What is being asked
Scan the data, and whenever a line contains "will", copy it.

Records supplied
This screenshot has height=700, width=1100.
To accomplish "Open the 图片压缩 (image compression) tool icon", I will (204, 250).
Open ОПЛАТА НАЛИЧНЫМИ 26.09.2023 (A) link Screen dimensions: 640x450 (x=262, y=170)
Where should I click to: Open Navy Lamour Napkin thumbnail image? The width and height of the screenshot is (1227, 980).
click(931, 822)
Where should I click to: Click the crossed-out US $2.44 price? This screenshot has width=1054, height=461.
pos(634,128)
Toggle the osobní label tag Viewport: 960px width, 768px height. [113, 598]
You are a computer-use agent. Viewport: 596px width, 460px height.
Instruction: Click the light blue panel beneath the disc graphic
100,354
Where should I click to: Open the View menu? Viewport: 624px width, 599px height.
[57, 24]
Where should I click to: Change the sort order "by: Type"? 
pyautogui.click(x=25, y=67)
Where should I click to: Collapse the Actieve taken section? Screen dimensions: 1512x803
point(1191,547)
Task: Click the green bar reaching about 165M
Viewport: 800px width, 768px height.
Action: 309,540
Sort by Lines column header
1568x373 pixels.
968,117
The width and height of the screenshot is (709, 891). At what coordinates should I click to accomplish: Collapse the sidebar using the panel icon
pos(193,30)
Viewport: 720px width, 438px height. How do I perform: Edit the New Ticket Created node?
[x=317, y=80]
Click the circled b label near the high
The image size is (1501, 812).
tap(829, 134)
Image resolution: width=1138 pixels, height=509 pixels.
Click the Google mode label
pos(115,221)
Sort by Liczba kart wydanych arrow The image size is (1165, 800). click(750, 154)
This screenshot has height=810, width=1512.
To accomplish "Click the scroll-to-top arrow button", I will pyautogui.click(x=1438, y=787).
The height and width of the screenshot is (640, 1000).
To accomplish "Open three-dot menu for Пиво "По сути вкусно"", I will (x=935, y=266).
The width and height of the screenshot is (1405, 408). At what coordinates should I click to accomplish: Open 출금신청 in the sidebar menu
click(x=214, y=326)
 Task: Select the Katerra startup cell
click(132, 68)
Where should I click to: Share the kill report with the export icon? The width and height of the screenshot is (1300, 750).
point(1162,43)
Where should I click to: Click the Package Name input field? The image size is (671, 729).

Finished task
To accomplish "Open the 图片压缩 (image compression) tool icon", I will (204, 250).
To accomplish "Click the scroll-to-top arrow button", I will pyautogui.click(x=1438, y=787).
To accomplish "Open three-dot menu for Пиво "По сути вкусно"", I will (x=935, y=266).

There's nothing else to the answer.